▶ **To do**:
A) Answer these questions using the text on the HEAL New York proposal. Give one answer per line, marked (i), (ii) and (iii).
(i) How many uninsured residents does the state have?
(ii) What annual assessment per employee would employers pay if they did not provide health insurance?
(iii) Who is the president of the GNYHA?
B) Rewrite the HEAL New York text from "The powerful lobbying" up to and including "for their workers.", changing "lobbying forces" to "advocacy groups".

*** Selected text Section Begins ***

The powerful lobbying forces for New York's hospitals and healthcare workers last week launched what they describe as their boldest and most ambitious effort yet, staking out new ground in the evolving state-by-state march toward universal health insurance.
The Healthcare Education Project-a joint effort between the Greater New York Hospital Association and Local 1199 of the Service Employees International Union-is proposing a sweeping new law intended to dramatically expand health insurance coverage to the state's 3 million uninsured residents. The Healthcare Equity & Access Law for New Yorkers, or HEAL New York, would be fueled and funded by levying a tax on employers who do not provide health insurance for their workers.
Separately, in a direct payment boost for hospitals, the initiative would create a $1 billion Healthcare Quality Bond Act with two purposes in mind. Part of the proceeds would be used to directly improve hospitals' access to capital with funding going to projects-particularly information systems-which improve patient safety and the overall efficiency of the healthcare system. Some of the money would also provide a kind of hospice care for "unnecessary hospitals" by helping them to "ease out of business by picking up their debt load," said Kenneth Raske, president of the GNYHA. Funding for the bond piece of the initiative would come exclusively from bond sales, not from revenue from the employer assessment.
"This will have a material impact on the bond market. It becomes an insurance program for an insurance program," Raske said.
The initiative does not represent the first effort nationwide to spur some kind of universal healthcare coverage, but it does perhaps denote the first time hospitals and healthcare workers are the prime movers. Unlike the law passed in Maine last year that established a quasi-public state insurance program for the uninsured and like the law passed several months later in California, HEAL New York would establish a "play or pay" system for employers. Under the proposed law, which must be approved by the state Legislature and governor, employers could choose to provide health insurance for employees or pay an annual assessment-$3,000 per employee. Small businesses would be assessed on a sliding scale, but the New York law would offer far fewer exemptions than the California bill, which goes into effect in 2006 (Oct. 13, 2003, p. 6).

*** Selected text Section Ends ***
*** Provided records Section Begins ***

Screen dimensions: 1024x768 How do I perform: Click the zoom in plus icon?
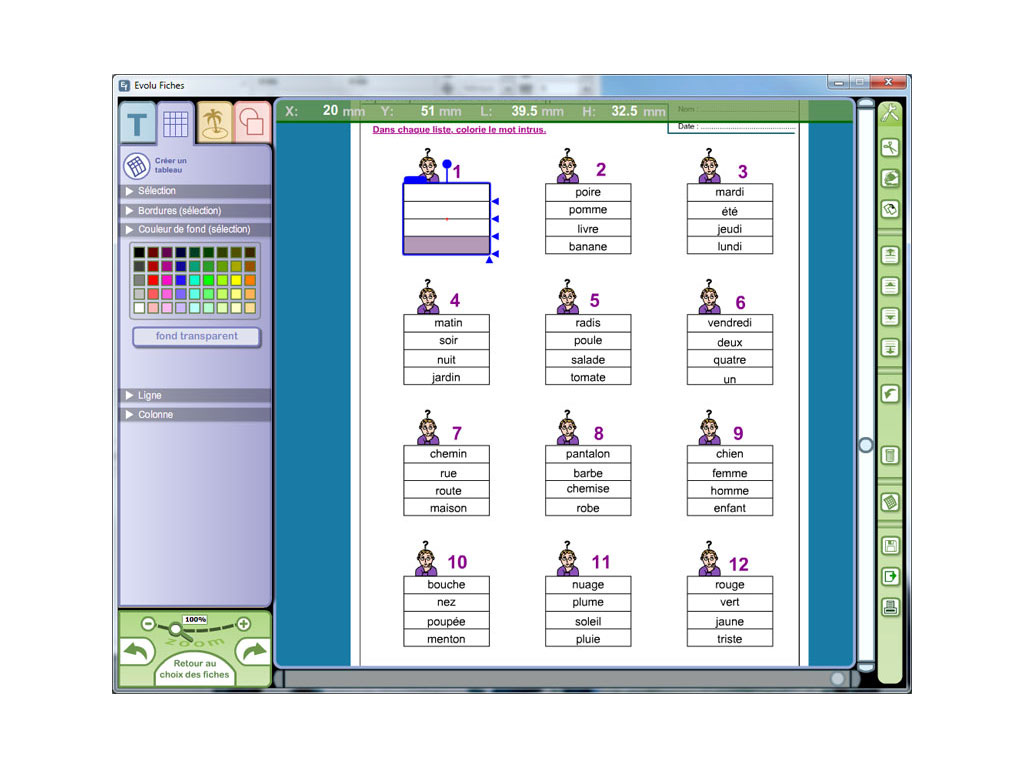point(243,624)
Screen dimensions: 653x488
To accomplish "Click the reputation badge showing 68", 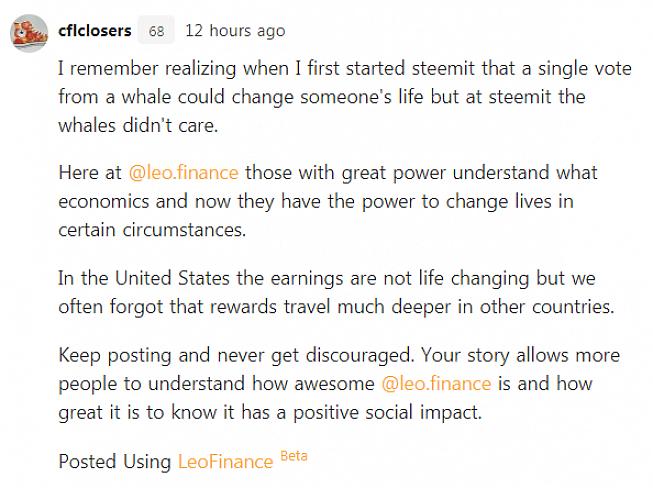I will (x=156, y=31).
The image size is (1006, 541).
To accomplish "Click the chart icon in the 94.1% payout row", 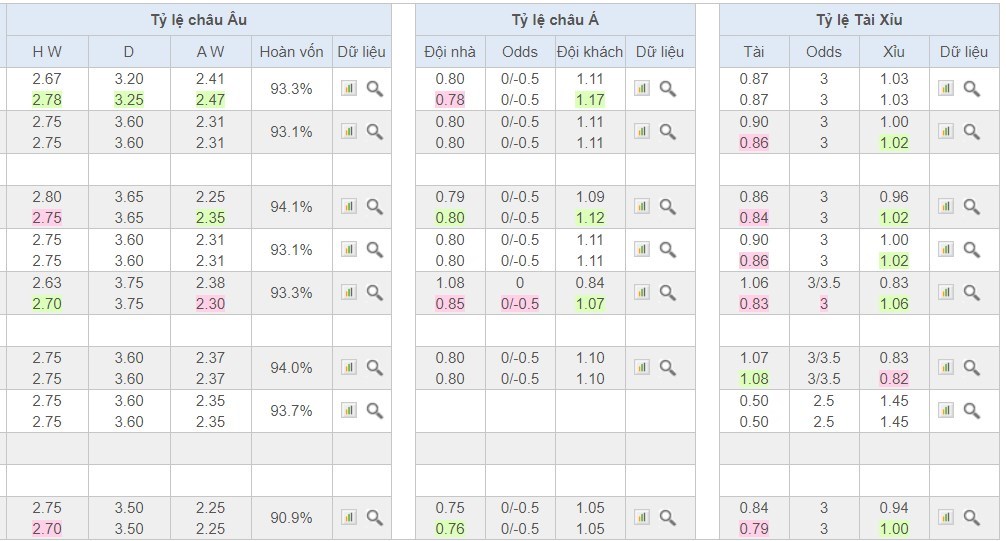I will pyautogui.click(x=348, y=207).
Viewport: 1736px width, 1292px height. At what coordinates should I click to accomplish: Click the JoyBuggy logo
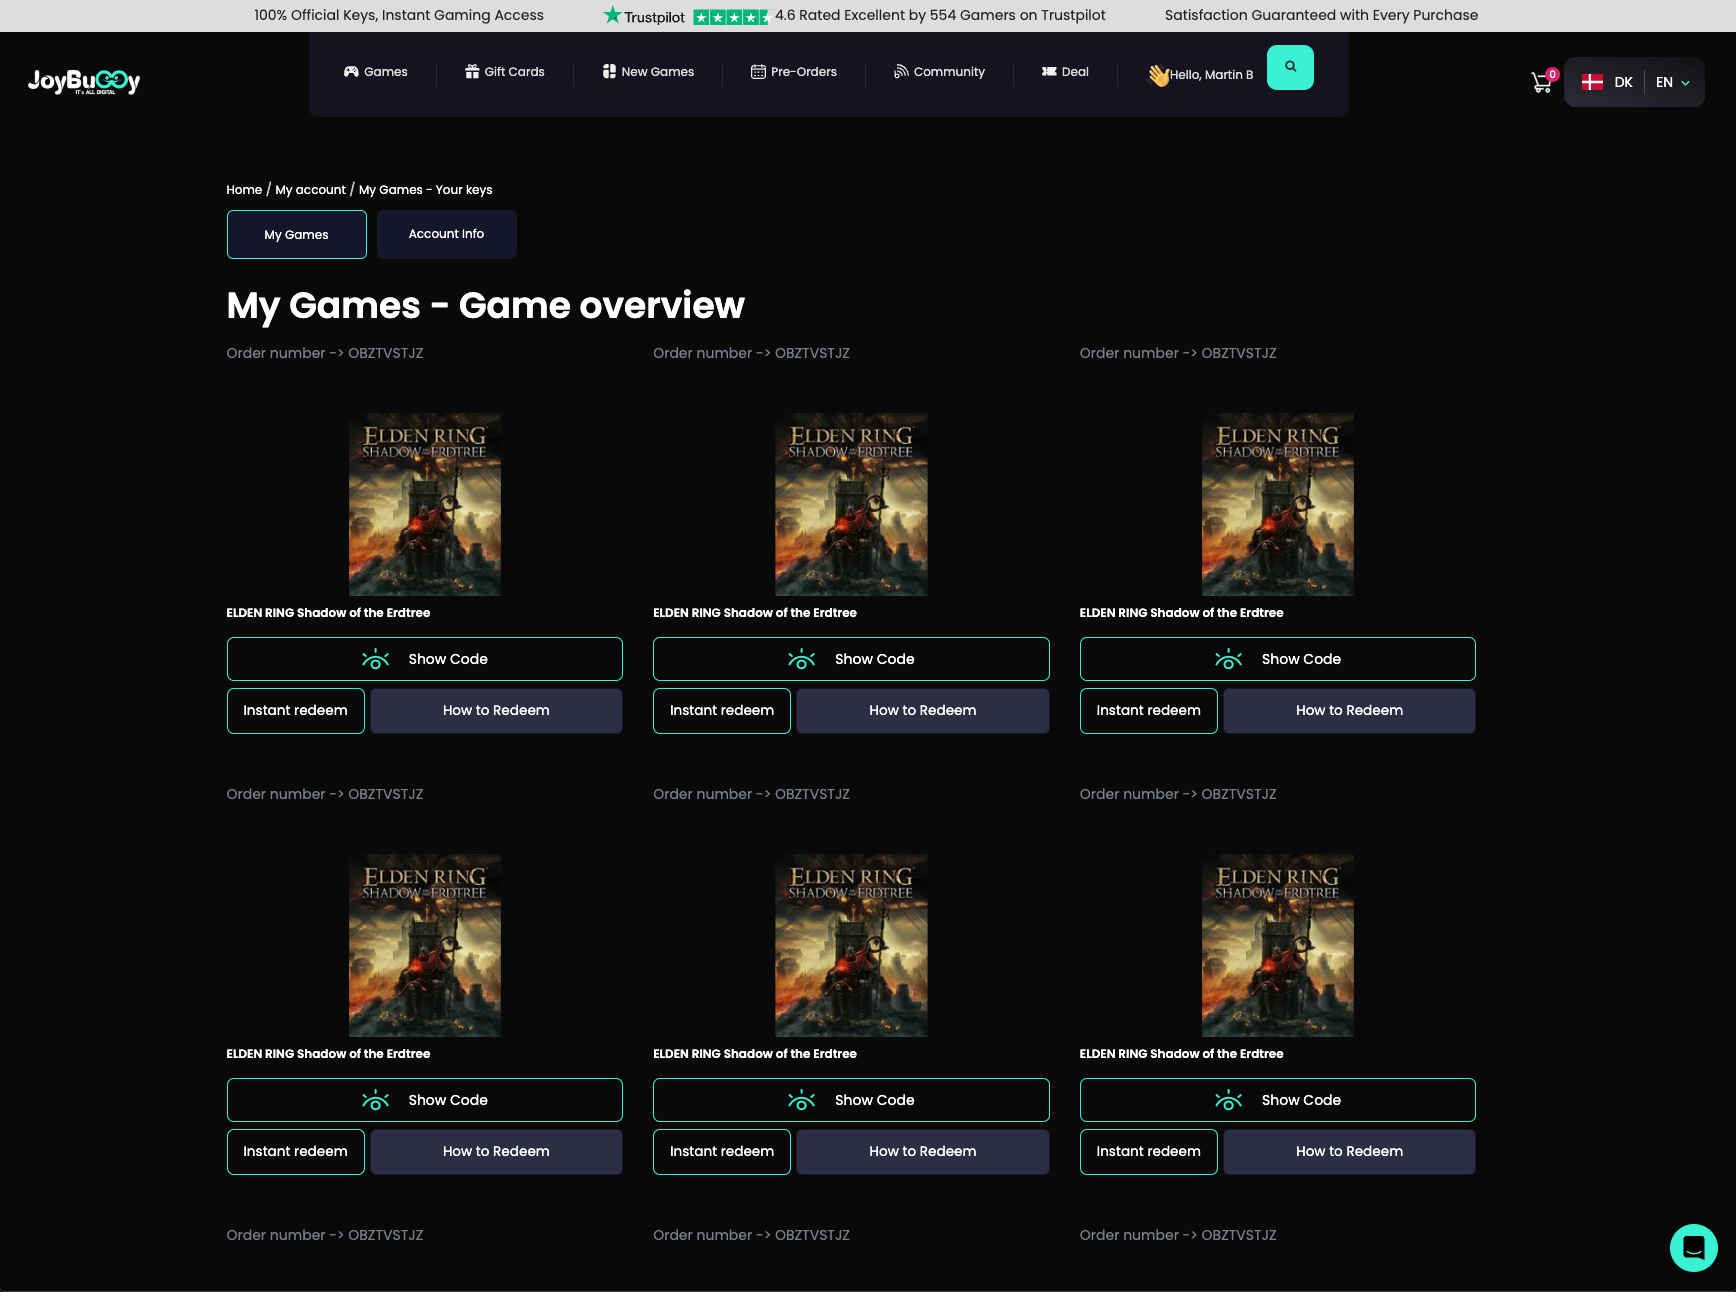pyautogui.click(x=84, y=81)
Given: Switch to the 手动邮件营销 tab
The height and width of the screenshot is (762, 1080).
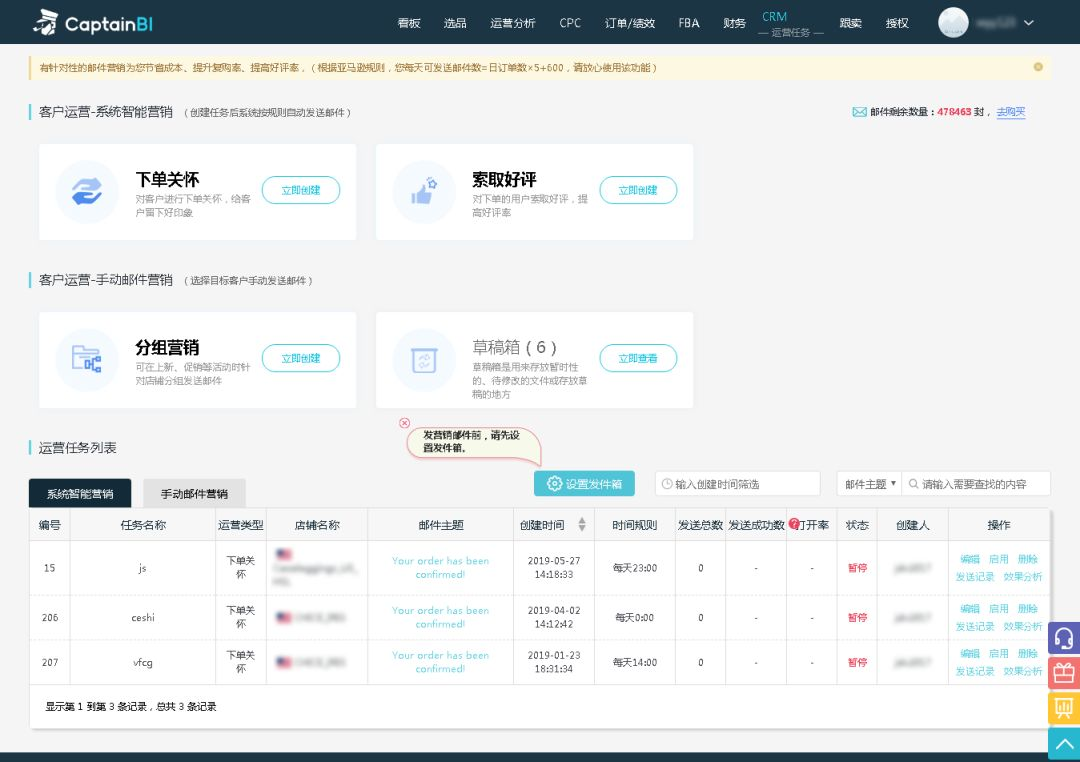Looking at the screenshot, I should click(194, 494).
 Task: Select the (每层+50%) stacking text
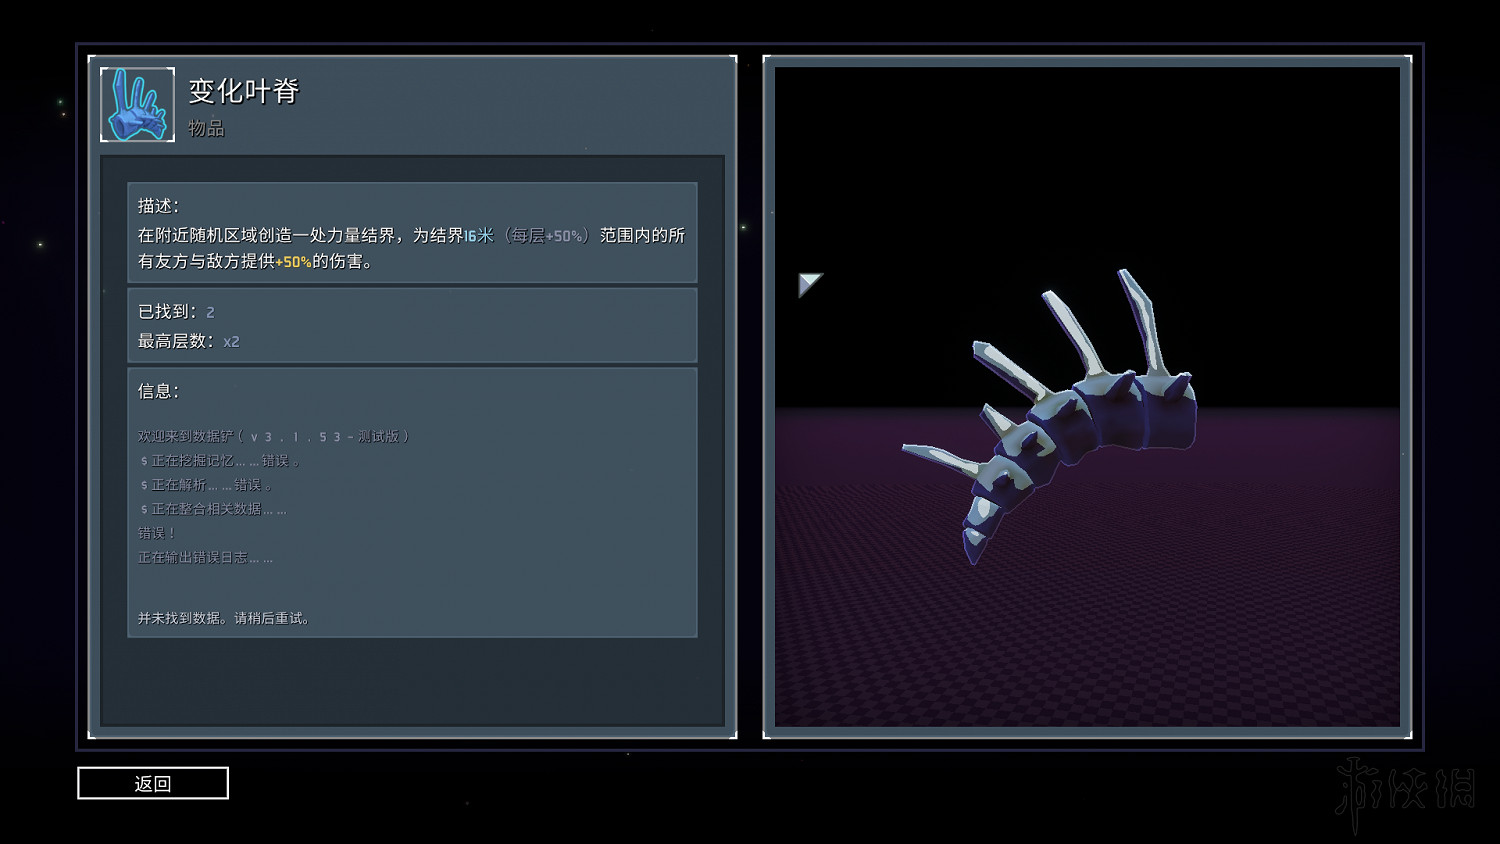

*** Provided records Section Ends ***

▶ **Results for the exercise**:
A)
(i) 3 million
(ii) $3,000
(iii) Kenneth Raske

B)
The powerful advocacy groups for New York's hospitals and healthcare workers last week launched what they describe as their boldest and most ambitious effort yet, staking out new ground in the evolving state-by-state march toward universal health insurance.
The Healthcare Education Project-a joint effort between the Greater New York Hospital Association and Local 1199 of the Service Employees International Union-is proposing a sweeping new law intended to dramatically expand health insurance coverage to the state's 3 million uninsured residents. The Healthcare Equity & Access Law for New Yorkers, or HEAL New York, would be fueled and funded by levying a tax on employers who do not provide health insurance for their workers.